This is the mail archive of the
libc-alpha@sourceware.org
mailing list for the glibc project.
[PATCH] Don't spin around multiplying zeroes in __mul
- From: Siddhesh Poyarekar <siddhesh at redhat dot com>
- To: libc-alpha at sourceware dot org
- Date: Fri, 11 Jan 2013 19:49:41 +0530
- Subject: [PATCH] Don't spin around multiplying zeroes in __mul
Hi,
The current implementation of __mul unconditionally multiplies X[i]

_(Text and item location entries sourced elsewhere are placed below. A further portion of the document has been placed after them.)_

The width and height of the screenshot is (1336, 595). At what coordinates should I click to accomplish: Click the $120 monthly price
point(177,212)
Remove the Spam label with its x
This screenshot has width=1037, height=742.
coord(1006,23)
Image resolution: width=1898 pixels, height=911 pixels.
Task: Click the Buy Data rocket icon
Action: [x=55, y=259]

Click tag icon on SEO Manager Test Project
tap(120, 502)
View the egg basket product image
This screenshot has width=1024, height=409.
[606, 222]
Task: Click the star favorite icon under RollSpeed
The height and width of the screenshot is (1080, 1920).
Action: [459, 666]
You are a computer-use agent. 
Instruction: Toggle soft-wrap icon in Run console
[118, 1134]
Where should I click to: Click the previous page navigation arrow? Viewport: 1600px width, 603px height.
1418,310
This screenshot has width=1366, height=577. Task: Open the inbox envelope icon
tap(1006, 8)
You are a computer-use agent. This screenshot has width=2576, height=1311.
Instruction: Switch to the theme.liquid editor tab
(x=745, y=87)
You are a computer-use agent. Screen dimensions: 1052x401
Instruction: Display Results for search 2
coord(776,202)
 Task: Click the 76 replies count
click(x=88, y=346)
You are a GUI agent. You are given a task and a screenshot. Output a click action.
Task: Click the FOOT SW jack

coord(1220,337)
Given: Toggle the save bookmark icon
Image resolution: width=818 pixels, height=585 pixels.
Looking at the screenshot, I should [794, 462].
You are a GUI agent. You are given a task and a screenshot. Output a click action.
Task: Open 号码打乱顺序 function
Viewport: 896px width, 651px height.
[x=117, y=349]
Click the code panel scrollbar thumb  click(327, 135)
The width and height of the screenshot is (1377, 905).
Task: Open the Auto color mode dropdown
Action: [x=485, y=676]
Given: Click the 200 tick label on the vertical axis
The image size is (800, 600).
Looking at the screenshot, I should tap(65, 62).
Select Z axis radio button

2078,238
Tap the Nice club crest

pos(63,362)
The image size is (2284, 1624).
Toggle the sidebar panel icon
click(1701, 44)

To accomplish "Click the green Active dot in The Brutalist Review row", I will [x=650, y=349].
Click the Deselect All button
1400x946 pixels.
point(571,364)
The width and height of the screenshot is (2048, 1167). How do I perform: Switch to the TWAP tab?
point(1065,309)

and Y[j] regardless of whether they're zero. The sequence of X[i] *
Y[j] is such that i increments up to the initial value of j and j
decrements to the initial value of i. Hence, if both X and Y have
only zeroes after IP digits, the terms at the extreme ends,
i.e. 1..ip-1 and ip+1..p are always zero (P being the precision we're
calculating in). It is possible to skip those terms altogether and
just compute the non-zero terms.
Attached patch only bothers performing multiplication of mantissa
digits up to the point where either X or Y have non-zero digits and
skips the rest. I have verified that this passes the testsuite on
x86_64. The patch applies on top of the earlier patch that added the
zk variable.
Performance improvement:
For 100000 iterations of pow with input as (1.0000000000000020, 1.5):
Without the patch:
Total:42972814009, Fastest:416278, Slowest:1242152, Avg:429728.140090
With the patch:
Total:29527884109, Fastest:285682, Slowest:842066, Avg:295278.841090
That means an improvement in fastest run by ~31.4% and average
performance by ~31.3%!
Siddhesh
* sysdeps/ieee754/dbl-64/mpa.c (__mul): Don't bother with zero
values in the mantissa.
diff --git a/sysdeps/ieee754/dbl-64/mpa.c b/sysdeps/ieee754/dbl-64/mpa.c
index 98a9b36..68f5240 100644
--- a/sysdeps/ieee754/dbl-64/mpa.c
+++ b/sysdeps/ieee754/dbl-64/mpa.c
@@ -383,7 +383,7 @@ void
SECTION
__mul(const mp_no *x, const mp_no *y, mp_no *z, int p) {
- int i, j, k, k2;
+ int i, j, k, k2, ip = p;
double u, zk;
/* Is z=0? */
@@ -393,13 +393,21 @@ __mul(const mp_no *x, const mp_no *y, mp_no *z, int p) {
return;
}
+ /* We need not iterate through all X's and Y's since it's pointless to
+ multiply zeroes. */
+ for (i = p; i > 0; i--)
+ if (X[i] == 0 && Y[i] == 0)
+ ip--;
+ else
+ break;
+
/* Multiply, add and carry. */
k2 = (__glibc_unlikely (p < 3)) ? p + p : p + 3;
zk = Z[k2] = ZERO;
for (k = k2; k > p; k--)
{
- for (i = k - p, j = p; i < p + 1; i++, j--)
+ for (i = k - ip, j = ip; i < ip + 1; i++, j--)
zk += X[i] * Y[j];
u = (zk + CUTTER) - CUTTER;
@@ -408,6 +416,8 @@ __mul(const mp_no *x, const mp_no *y, mp_no *z, int p) {
Z[k] = zk - u;
zk = u * RADIXI;
}
+ Z[k] = zk;
+ k = MIN(k, 2 * ip);
while (k > 1)
{